Ele riu, negando com a cabeça. Era um som grave, envolvente, que fazia algo vibrar dentro de mim. Notei então que ele estava vestido com roupas sociais. Franzi o cenho, confusa.

— Que horas são?

— Um pouco mais que duas da tarde. — Henry respondeu com naturalidade, enquanto se ajeitava na lateral da cama, o olhar ainda pregado em mim. — Acho que suguei todas as suas energias.

O rubor tomou conta do meu rosto. Mordi o lábio inferior, envergonhada. Ele adorava me deixar assim, vulnerável e corada.

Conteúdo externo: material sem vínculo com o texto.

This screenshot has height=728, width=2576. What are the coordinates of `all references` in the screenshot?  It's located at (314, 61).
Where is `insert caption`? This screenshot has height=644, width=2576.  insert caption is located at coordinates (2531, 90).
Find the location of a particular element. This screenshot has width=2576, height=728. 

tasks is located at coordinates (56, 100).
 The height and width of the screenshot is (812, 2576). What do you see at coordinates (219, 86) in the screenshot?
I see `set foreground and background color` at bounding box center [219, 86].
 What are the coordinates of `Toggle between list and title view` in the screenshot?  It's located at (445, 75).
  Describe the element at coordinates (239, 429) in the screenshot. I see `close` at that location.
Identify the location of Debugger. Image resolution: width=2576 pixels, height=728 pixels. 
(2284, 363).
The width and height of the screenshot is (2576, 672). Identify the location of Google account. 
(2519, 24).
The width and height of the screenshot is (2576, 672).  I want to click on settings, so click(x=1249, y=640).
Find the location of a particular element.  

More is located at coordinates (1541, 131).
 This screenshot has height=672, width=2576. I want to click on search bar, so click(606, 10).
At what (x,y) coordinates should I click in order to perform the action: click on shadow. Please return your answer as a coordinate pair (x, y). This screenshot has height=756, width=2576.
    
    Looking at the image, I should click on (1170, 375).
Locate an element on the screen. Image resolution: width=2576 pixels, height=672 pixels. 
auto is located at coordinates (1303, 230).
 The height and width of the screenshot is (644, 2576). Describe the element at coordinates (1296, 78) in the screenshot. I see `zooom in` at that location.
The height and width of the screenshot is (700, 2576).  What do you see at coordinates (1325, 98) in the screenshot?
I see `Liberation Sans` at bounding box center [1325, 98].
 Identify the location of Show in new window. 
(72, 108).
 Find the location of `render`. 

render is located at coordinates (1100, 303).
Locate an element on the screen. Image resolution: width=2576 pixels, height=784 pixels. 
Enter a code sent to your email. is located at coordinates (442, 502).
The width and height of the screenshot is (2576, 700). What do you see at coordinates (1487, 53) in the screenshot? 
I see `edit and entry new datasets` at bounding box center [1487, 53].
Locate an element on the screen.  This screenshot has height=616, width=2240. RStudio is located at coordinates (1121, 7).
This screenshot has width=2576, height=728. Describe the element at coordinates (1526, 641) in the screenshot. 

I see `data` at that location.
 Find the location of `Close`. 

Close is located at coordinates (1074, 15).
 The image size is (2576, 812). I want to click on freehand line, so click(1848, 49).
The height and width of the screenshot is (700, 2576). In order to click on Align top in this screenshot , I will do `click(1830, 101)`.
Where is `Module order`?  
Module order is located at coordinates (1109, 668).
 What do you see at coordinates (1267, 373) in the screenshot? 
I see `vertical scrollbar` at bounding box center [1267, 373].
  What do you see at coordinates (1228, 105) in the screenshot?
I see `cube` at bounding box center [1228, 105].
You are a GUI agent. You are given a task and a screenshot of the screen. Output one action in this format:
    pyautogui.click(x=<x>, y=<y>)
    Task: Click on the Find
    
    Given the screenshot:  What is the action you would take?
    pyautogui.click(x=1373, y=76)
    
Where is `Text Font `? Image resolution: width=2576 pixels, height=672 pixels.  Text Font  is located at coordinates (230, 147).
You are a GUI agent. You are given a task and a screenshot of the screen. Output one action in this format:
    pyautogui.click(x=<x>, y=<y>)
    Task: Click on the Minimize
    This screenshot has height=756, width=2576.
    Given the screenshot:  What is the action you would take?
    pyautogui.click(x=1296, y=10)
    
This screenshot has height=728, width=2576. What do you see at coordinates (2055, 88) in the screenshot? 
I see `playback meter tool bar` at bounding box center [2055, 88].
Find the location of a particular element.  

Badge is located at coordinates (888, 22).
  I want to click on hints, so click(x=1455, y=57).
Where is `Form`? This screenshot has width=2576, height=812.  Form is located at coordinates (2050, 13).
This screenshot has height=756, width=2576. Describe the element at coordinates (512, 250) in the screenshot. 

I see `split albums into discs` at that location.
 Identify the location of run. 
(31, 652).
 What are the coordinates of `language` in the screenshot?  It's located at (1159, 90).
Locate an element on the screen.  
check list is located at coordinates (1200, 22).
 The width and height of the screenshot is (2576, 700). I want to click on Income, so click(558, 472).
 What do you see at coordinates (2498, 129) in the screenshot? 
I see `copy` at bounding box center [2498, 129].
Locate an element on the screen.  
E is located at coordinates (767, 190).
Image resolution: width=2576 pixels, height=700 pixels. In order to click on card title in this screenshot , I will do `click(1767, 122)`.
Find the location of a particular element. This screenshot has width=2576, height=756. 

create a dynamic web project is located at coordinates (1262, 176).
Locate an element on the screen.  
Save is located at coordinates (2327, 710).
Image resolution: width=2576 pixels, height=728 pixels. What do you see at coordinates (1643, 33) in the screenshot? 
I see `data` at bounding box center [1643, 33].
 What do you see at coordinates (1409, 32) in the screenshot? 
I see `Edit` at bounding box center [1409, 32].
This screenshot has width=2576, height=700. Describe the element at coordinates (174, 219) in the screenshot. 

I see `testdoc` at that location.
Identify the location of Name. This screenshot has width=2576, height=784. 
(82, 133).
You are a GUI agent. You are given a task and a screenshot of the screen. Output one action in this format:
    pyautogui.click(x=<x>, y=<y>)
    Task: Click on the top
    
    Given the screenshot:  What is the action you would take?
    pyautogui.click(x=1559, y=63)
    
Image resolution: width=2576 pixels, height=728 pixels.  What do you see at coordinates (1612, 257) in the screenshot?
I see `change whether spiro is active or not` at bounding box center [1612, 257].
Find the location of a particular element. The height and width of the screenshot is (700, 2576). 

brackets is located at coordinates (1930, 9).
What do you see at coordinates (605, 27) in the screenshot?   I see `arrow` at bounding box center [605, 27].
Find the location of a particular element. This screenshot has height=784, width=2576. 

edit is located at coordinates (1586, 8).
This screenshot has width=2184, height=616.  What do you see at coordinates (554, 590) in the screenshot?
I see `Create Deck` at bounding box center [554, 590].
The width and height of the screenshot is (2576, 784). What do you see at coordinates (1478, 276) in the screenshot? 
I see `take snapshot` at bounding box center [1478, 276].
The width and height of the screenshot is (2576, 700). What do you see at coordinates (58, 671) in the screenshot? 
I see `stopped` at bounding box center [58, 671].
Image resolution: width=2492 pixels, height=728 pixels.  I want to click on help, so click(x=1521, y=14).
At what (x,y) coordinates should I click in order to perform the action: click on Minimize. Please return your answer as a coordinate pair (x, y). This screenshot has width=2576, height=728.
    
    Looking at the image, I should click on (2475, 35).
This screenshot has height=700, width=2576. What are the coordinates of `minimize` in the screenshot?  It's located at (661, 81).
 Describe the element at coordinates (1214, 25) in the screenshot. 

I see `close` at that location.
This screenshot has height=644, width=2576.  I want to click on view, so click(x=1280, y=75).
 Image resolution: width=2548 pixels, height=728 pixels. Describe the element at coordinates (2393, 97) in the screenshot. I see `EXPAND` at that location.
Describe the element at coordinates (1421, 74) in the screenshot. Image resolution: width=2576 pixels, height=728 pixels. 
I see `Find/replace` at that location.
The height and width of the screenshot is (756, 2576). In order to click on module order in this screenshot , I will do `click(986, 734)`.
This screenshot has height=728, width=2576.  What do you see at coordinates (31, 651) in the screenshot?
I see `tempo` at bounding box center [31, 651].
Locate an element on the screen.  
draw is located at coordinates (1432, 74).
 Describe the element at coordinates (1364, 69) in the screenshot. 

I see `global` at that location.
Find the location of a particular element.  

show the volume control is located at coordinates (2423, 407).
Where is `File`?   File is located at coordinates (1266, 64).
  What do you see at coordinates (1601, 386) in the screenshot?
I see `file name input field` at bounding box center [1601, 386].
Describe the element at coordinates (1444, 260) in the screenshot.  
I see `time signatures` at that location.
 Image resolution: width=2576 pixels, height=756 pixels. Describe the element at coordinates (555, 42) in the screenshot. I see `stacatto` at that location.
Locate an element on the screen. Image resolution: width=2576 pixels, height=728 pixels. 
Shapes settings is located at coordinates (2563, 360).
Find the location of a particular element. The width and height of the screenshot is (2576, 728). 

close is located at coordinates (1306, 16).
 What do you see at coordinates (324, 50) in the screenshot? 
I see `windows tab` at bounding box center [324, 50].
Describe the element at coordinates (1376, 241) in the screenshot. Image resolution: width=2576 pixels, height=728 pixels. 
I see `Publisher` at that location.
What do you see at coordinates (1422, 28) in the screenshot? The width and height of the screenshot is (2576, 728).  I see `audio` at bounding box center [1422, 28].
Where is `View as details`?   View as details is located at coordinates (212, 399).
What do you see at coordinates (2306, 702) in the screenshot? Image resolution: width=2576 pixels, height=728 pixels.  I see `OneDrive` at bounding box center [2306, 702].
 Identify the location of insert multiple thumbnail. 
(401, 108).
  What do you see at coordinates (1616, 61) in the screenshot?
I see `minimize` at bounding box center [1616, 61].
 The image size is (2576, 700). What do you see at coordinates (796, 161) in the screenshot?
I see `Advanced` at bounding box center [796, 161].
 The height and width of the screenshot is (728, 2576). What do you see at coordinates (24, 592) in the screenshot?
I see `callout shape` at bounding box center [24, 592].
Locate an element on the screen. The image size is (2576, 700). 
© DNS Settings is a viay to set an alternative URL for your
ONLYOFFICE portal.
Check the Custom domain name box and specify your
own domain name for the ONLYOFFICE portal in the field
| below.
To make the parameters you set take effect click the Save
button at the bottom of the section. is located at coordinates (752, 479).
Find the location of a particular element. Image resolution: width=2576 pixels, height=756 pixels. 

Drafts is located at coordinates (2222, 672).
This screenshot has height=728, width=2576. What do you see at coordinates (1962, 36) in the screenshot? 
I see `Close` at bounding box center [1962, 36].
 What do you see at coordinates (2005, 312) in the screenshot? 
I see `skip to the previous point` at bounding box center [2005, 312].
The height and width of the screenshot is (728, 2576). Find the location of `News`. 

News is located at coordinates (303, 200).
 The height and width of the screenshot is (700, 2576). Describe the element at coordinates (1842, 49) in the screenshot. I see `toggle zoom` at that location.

— Fica ainda mais linda tímida e com essa carinha de preguiça. — Ele provocou, inclinando-se até encostar o nariz no meu. A respiração dele roçou meus lábios, e um arrepio percorreu minha espinha. Suspirei, sentindo o peito aquecer com o toque da sua presença.

— Por que não me acordou antes? — Eu resmunguei baixinho, afagando seus cabelos perfeitamente alinhados. O gesto era íntimo, quase instintivo. — Não devia ter me deixado dormir tanto.

Henry sorriu de canto, os olhos carregados de algo que não era só desejo, mas também admiração.

— Você precisava descansar. A noite foi... intensa. — Seu tom carregava uma mistura de orgulho, desejo e provocação. Eu estremeci, meu corpo respondendo com um arrepio sutil. — E já cuidei de tudo. Theo tomou os remédios, jogamos videogame, estudamos. Também consegui remarcar minhas reuniões e despachar um cliente irritante antes do almoço.

— Que horas você levantou? — Eu perguntei surpresa, arregalando os olhos e, em seguida, os semicerrando enquanto o avaliava. — Sr. Carter, você ao menos dormiu?

— Quem precisa dormir quando se tem uma bela mulher em sua cama? — Ele mordeu o lábio, os olhos me queimando com desejo e diversão.

— Henry! — Eu protestei, dando um tapa em seu ombro. Ele riu, inclinando-se e roçando os lábios no meu pescoço. Seu toque me fez arfar, estremecer sob sua pele quente.

— A culpa é sua, sabia? — Henry sussurrou, tirando a xícara das minhas mãos e deslizando os braços pela minha cintura, me puxando contra seu peito firme. O calor do seu corpo era reconfortante e excitante ao mesmo tempo. — Por me deixar louco de saudades de você.

— Achei que tínhamos resolvido isso esta madrugada. — Eu murmurei entre risos baixos, puxando-o pelo colarinho enquanto me inclinava para trás. Ele me olhou sério, os olhos escurecidos pelo desejo, e roçou os lábios nos meus.